Matías miraba extasiado la luna. Siempre le había gustado ese brillo que reinaba por sobre todas las estrellas durante las noches. Lo maravillaba pensar en los ciclos en que la luna engordaba y adelgazaba, todas las noches distinta, pero todas las noches bella. Y esa noche era una de sus favoritas, pues reinaba la luna llena. Majestuosa en medio de la noche, como un gran círculo solar pero que no quemaba la vista. Sabía que corría mucho peligro al estar ahí, contemplando la luna, pero para él valía la pena el riesgo. La vida era suficientemente monótona como para arriesgarse de vez en cuando para salir de dicho estancamiento. De todos modos sólo él corría peligro, nadie de hecho imaginaba siquiera que él podría estar cometiendo tamaña estupidez; en general era de decisiones pensadas y que ayudaban a todos, pero la luna… era su único placer culpable. Ya nada quedaba en su vida que lo pudiera tranquilizar más que esa imagen usada por cientos de poetas en miles de poemas. Era increíble para su mente racional que una simple piedra flotando en el espacio próximo pudiera permitirle abstraerse de su vida y la del resto…
Matías miraba extasiado la luna, y su mente volaba hacia ella. Aquel rincón de su mente que otros llamaban alma, e inclusive corazón, y que para él no era más que un conjunto de percepciones vagas pero exquisitamente tranquilizadoras (tal vez por lo poco racional) se dejaba llevar por esa piedra flotando allá afuera. Sí, definitivamente valía la pena el riesgo, no sólo por el hecho de verla sino por todos los recuerdos que evocaba, por la mágica sensación de estar viviendo aquellos pasajes de su vida que ocurrieron bajo su luz, por la tranquilidad que sentía al mirar ese blanco disco en el cielo que parecía hipnotizarlo y alejarlo de todo aquello que lo angustiara o apenara.

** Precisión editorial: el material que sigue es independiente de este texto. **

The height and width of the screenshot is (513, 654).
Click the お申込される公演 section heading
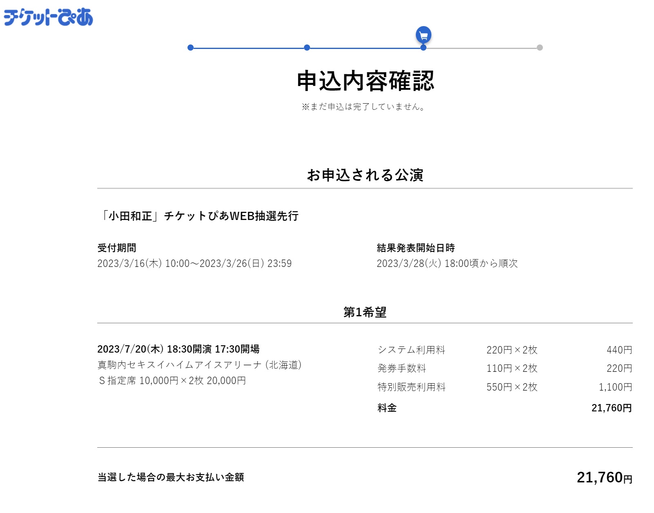pos(365,175)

Matías miraba extasiado la luna… pero sabía que no podía hacerlo eternamente, que ya había estado demasiado tiempo en ese lugar, y que cada minuto que pasara se haría más y más riesgoso seguir ahí. Mientras se preparaba para volver, miró por última vez a su amada luna: era una imagen maravillosa, colgada de la nada, sujetada por nadie, no más que una piedra enorme, pero maravillosa al fin y al cabo por la simpleza de su naturaleza. Sabía que debería guardar esa imagen en su memoria por mucho tiempo, pues no sabía cuándo volvería a gozar de ese espectáculo. Llegada la hora de partir, miró por última vez a su amada luna, cerró los filtros externos de la exclusa y comenzó el largo descenso a su hogar.